Ieri sera, al Fuori Orario (per chi ancora non lo sapesse, è a Taneto di Gattatico), si è discusso molto di che cosa succede a quel mondo che – per capirci – potremmo chiamare area Rodotà (anche scandito, che è una parola tronca, e va benissimo per gli slogan), ovvero quel movimento di opinione che si colloca tra gli elettori ai margini del Pd e e del M5S (arrivando a rappresentarne molti, di entrambe le formazioni), che coinvolge Sel e che è popolarissimo tra i movimenti che attraversano la società.

Un’area composta da minoranze attive e consapevoli, che non si sente in alcun modo rappresentata da questo ‘stato di cose’. L’area degli sconfitti sulla via del Quirinale, che però proprio in quei giorni, a partire proprio da Rodotà, hanno conosciuto un momento di protagonismo straordinario.

Ne ha parlato Sergio Blasi, che è segretario del Pd della Puglia, chiedendo una grande sfida per la nazionalizzazione dell’Ilva e il recupero del tempo e della salute e del lavoro perduti in questi anni. Ne ha discusso Marco Boschini, invitando a non disperdere (di più, a organizzare) le energie più innovative del dibattito pubblico italiano. Ne abbiamo parlato con Federico Pizzarotti, perché la partita non è mai chiusa in politica, come cerco di spiegare ormai da settimane, ed è troppo importante discutere di cose da fare per fermarsi agli steccati e alle etichette di partito (e di movimento, eh).

Di tutto questo, nelle stesse ore, scriveva Salvatore Settis, che ha presentato un veloce manifesto su Left, in edicola da sabato. Il punto 8 è quello che mi pare più rilevante, sotto il profilo politico, e ve lo sottopongo:

Una parte larghissima del Paese esprime una radicale opposizione a questo corso delle cose. Lo fa secondo modalità diverse, anzi divergenti: (a) la sfiducia nello Stato e il rifugio nell’astensionismo; (b) gesti individuali di protesta; (c) vasti movimenti che tendono alla rappresentanza parlamentare e alla forma-partito, come il M5s; (d) piccole associazioni di scopo, dichiaratamente non-partitiche, per l’ambiente, la salute, la giustizia, la democrazia. Queste ultime sono ormai alcune decine di migliaia, e coinvolgono non meno di 5-8 milioni di cittadini. È a partire dall’autocoscienza collettiva generata da questo associazionismo diffuso (ma anche nei sindacati) che si può avviare la necessaria opera di restauro della democrazia.

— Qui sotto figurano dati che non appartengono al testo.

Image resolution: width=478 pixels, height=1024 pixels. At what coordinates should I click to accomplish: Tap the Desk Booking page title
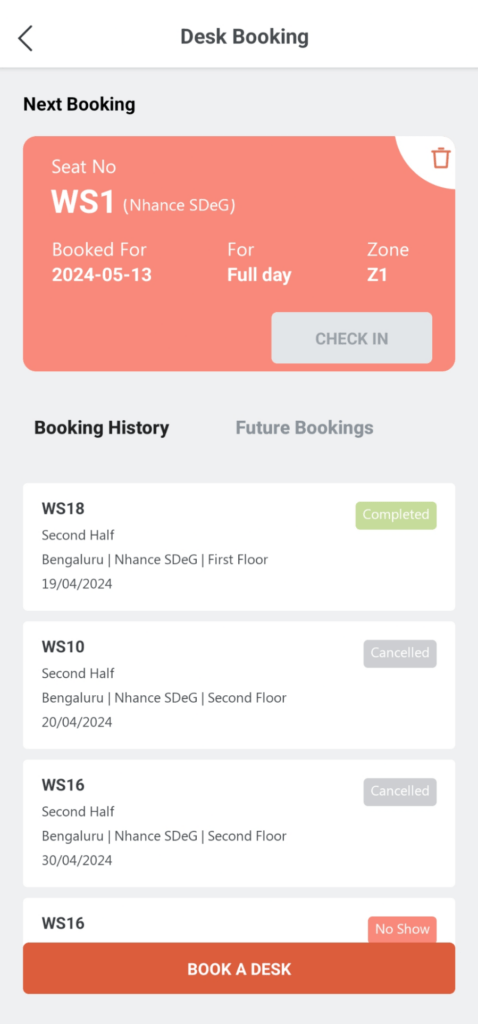244,37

Mi permetto di aggiungere una postilla: tutto questo patrimonio (culturale e ambientale, sì, e italianissimo) va organizzato e trasformato in una coerente visione di governo. E lo si deve fare tutti insieme. Da subito. Superando antiche classificazioni e però recuperando antichi aspetti della vita democratica del nostro Paese, che sarebbe un crimine smarrire (ulteriormente).

Nel mio piccolo, sono a disposizione.